ADD REPLY • link 6.0 years ago by jomo018 ▴ 730

score 0 · Answer 1 · 2018-12-12

I think the problem is the data is really crappy, and Bowtie is discarding the reads because of too many errors at the seed region. I mapped the reads with Subread and got an average mapping rate of 65.9% for the same file (SRR5644749) you mapped. Even so, there were a lot of orphaned pairs:

//================================= Summary ==================================\\
||                                                                            ||
||     Total fragments : 20,826,355                                           ||
||              Mapped : 13,718,668 (65.9%)                                   ||
||     Uniquely mapped : 11,529,522                                           ||
||       Multi-mapping : 2,189,146                                            ||
||                                                                            ||
||            Unmapped : 7,107,687                                            ||
||                                                                            ||
||    Correctly paired : 6,067,553                                            ||
|| Not mapped in pairs : 7,651,115                                            ||
|| Only one end mapped : 7,109,909                                            ||
||   Multi-chromosomes : 265,002                                              ||
||   Different strands : 290,108                                              ||
||  Not in PE distance : 60,605                                               ||
||      Abnormal order : 33,402                                               ||
||                                                                            ||
||              Indels : 0                                                    ||
||                                                                            ||
||        Running time : 23.6 minutes                                         ||
||                                                                            ||
\\===================== http://subread.sourceforge.net/ ======================//

Subread was run with:

subread-buildindex -B -c -F -o genome genome.fasta
subread-align -b -t 0 -i genome --multiMapping -B 2 \
    -o SRR5644749.bam -r SRR5644749_1.fastq.gz -R SRR5644749_2.fastq.gz

Probably tweaking Subread settings should result in a higher mapping rate.

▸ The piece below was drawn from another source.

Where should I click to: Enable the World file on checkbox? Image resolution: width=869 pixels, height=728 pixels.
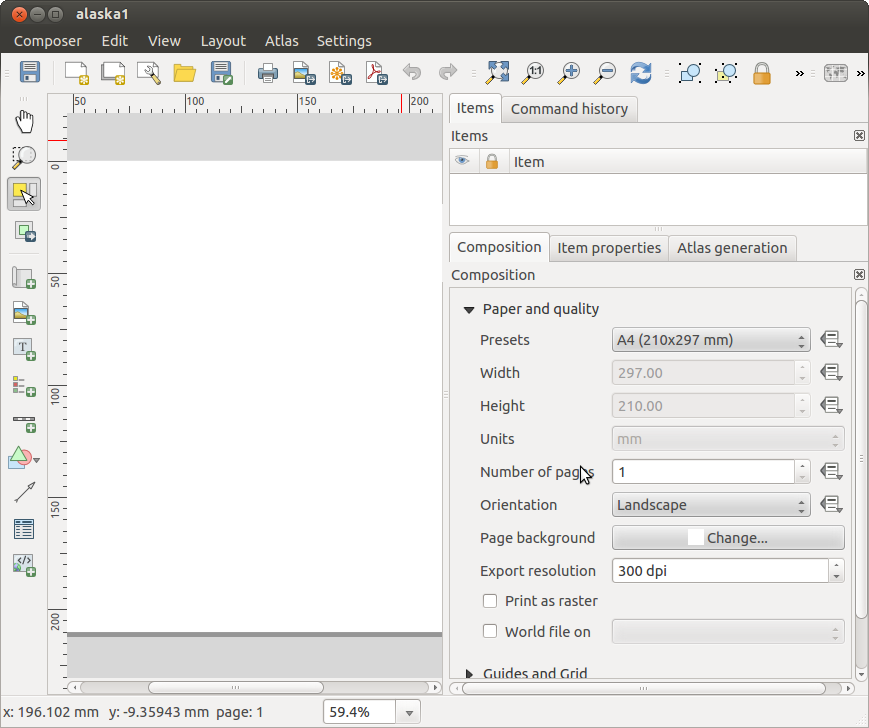[x=490, y=631]
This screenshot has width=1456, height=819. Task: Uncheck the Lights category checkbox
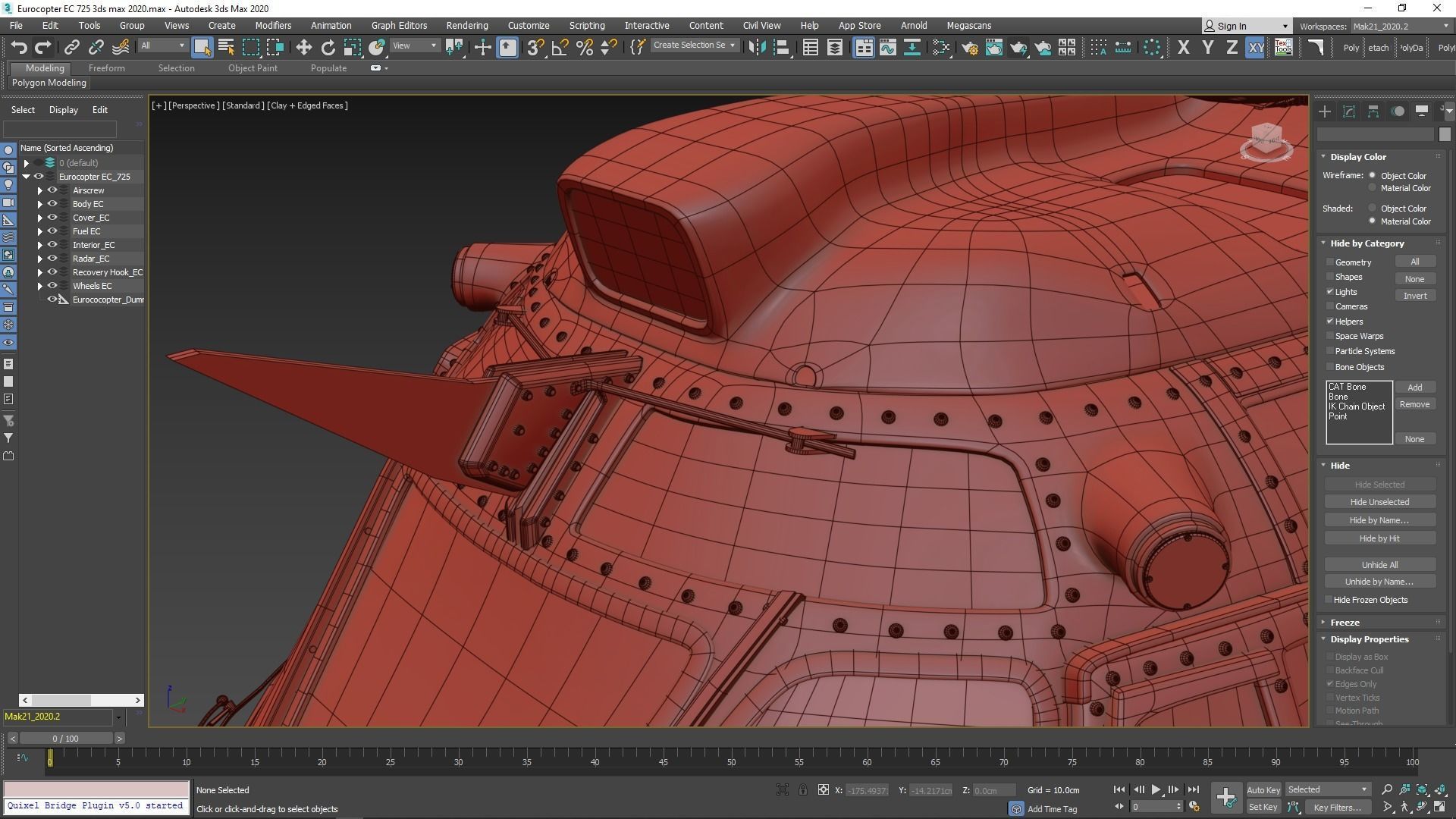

You can use FastQC on the bam file and use the -f bam_mapped flag to evaluate only mapped reads, this will produce a report ignoring unmapped read. The problem with unmapped reads is FastQC converts colorspace to basespace, but this conversion is unreliable without a reference. Mapped reads should be of good quality, and already corrected by the mapper.

P.S.: note that your bowtie mapping command is not outputting a sam file, you need to use the -S flag with Bowtie, because it has a custom default output. Initially, I didn't see the -S in your command.